There was no significant difference in pain after the 6-week intervention between the CG and both training groups. This is consistent with findings from a prior study,68 which showed that strengthening exercises, endurance exercises, and stretching exercises of the cervical muscles each proved effective in reducing neck pain. Another consideration may be that the intervention duration was not prolonged in the current study. In addition, the CG participants were provided with diagrams and a text explanation of their program, as well as ice packs.
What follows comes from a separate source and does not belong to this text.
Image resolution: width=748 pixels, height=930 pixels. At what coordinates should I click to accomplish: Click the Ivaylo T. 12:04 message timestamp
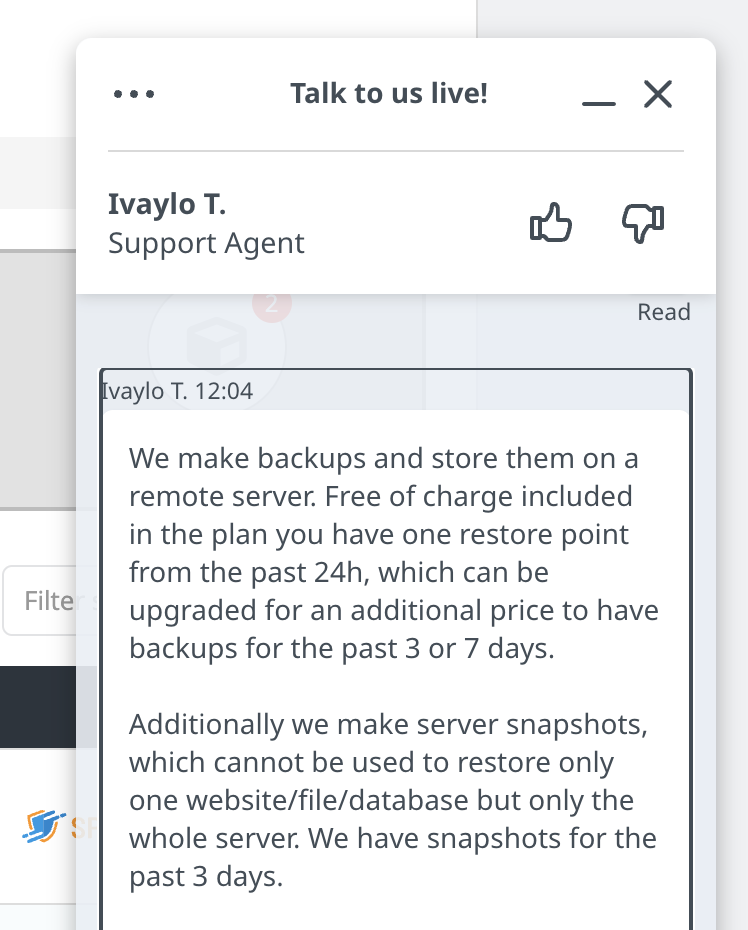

All interventions chosen for this study proved equally effective in reducing pain for up to 6 weeks of intervention. These results are in accordance with some prior studies22,39,69 but conflict with other studies that showed superior effects of ProT on VAS scores.25,70

The ProT group showed superior effects to the CCFT group and CG in terms of improving BESS, our key outcome. This may be explained in that ProT reduced pain and muscle tension via changes in suboccipital muscle spindle activity;22 consequently, CJPS also improved. In addition, there are many receptors in the deep suboccipital muscles that create reflex and central communication with vestibular, visual, and postural control systems.71 Thus, the results of the current study were considered generalizable to university student smartphone users with neck pain and balance impairment aged 18–25 years.

Limitations

The DHI and BDI questionnaires were used as inclusion screening criteria; in hindsight, applying them for outcome measurement may have provided more evidence. For additional objective findings, future investigation is suggested to compare the muscle properties of suboccipital muscles and the craniocervical flexors using electromyography (EMG) or rehabilitative ultrasound imaging (RUSI) in smartphone users with balance impairment. Additional male volunteers in this study would have provided a more balanced participant gender ratio.

Conclusion

Both ProT and CCFT are important for static balance control. The ProT group was significantly superior to the CCFT group and CG in improving static balance and cervical proprioception. We recommend performing ProT to improve static balance, craniocervical flexor function, and cervical proprioception and to reduce neck pain in people with neck pain and static balance impairment.

Data Sharing Statement

The authors will allow sharing of non-identified participants’ data related to our outcomes. The data will be available for anyone who wishes to access it. The data will be accessible immediately following publication until 6 months after publication. Contact should be made via the researcher RP as [email protected].

Acknowledgments

We acknowledge all participants of the study and thank them for their voluntary participation. Deepest thanks to the Research Center in Back, Neck, Other Joint Pain and Human Performance (BNOJPH), Khon Kaen University, Thailand and University of Medical Technology, Yangon, Myanmar.

Disclosure

The authors reported no conflicts of interest for this work.